Şimdi, 57 bin nüfuslu Grönland’ın 603 milyar metreküp
brüt su potansiyeli varken, 79 milyonluk Türkiye’nin 234 milyar metreküp brüt
su potansiyeli olursa su fakiri mi su zengini mi olduğumuz daha iyi anlaşılır
gibi geliyor. 2015 yılı sonu itibarıyla kişi başına yıllık ortalama
tüketilebilir su potansiyelimizin 1422 metreküpe indiğini göz önünde
bulundurmalıyız.
Uluslararası kabul görmüş ölçülere göre, bir ülkede
kişi başına 10 bin metreküp ve üzerinde tüketilebir su potansiyeli varsa o ülke
su zengini kabul ediliyor. 3 bin-10 bin metreküp arasında olanlar yeterli suya
sahip ülkeler, 1000-3 bin arasında olanlar su sıkıntısı çeken ülkeler, 1000
metreküpün altında olanlar ise su fakiri ülkeler olarak görülüyor. Tahminlere
göre nüfusumuz gelecekte 100 milyona kadar çıkacak.
Ülkemizde 3 milyonun üzerinde Suriyeli ve Iraklı
sığınmacı, sayıları 2 milyona yaklaşan diğer yabancıları da unutmayalım.
Türkiye, belki ilerde çok daha fazla göç alacak. Daha şimdiden 5 milyon
civarında yabancıya ev sahipliği yapan bu ülkenin, gelecekte 10 milyonun
üzerinde yabancı nüfusu olmaması bana göre mümkün olmayan bir öngörü değil.
Buna göre kişi başına tüketilebilir su potansiyelimiz de 1100 metreküplere,
yabancıları da dahil edersek belki de 1000 metreküplere kadar inecek. Su fakiri
sınırına yaklaşacağız.
Elimde en yeni veriler yok ama su rejiminin ülkemizde
fazla değişmediğini farz edersek, Cumhuriyet kurulduğunda kişi başına yıllık 9
bin metreküpe yakın tüketilebilir suya sahip olduğumuzu da hatırlatmak
isterim.
Bütün bunları niye yazdım? Türkiye su zengini değil.

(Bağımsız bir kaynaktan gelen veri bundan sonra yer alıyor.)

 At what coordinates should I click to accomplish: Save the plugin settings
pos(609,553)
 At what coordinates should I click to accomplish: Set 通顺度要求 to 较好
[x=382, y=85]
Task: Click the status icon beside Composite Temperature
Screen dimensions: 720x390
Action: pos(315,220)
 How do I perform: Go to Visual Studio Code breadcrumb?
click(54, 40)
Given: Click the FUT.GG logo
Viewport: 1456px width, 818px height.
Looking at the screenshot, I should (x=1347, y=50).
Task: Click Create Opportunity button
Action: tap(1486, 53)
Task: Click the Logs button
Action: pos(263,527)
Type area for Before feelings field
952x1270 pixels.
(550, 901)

Suyu çok dikkatli kullanalım. Su kaynaklarına zarar vermeyelim ki doğal hayat
sürdürülebilir olsun.
Dünyada su içinde yüzen ülkeler var ama Ortadoğu’da
yer alan bazı ülkeler ise susuzluktan kırılıyor. Bunun bizim için bir risk
olduğunu da göz önünde bulunduralım. Çünkü bu ülkeler komşumuz ve su
savaşlarından söz edilmeye çoktandır başlandı bile…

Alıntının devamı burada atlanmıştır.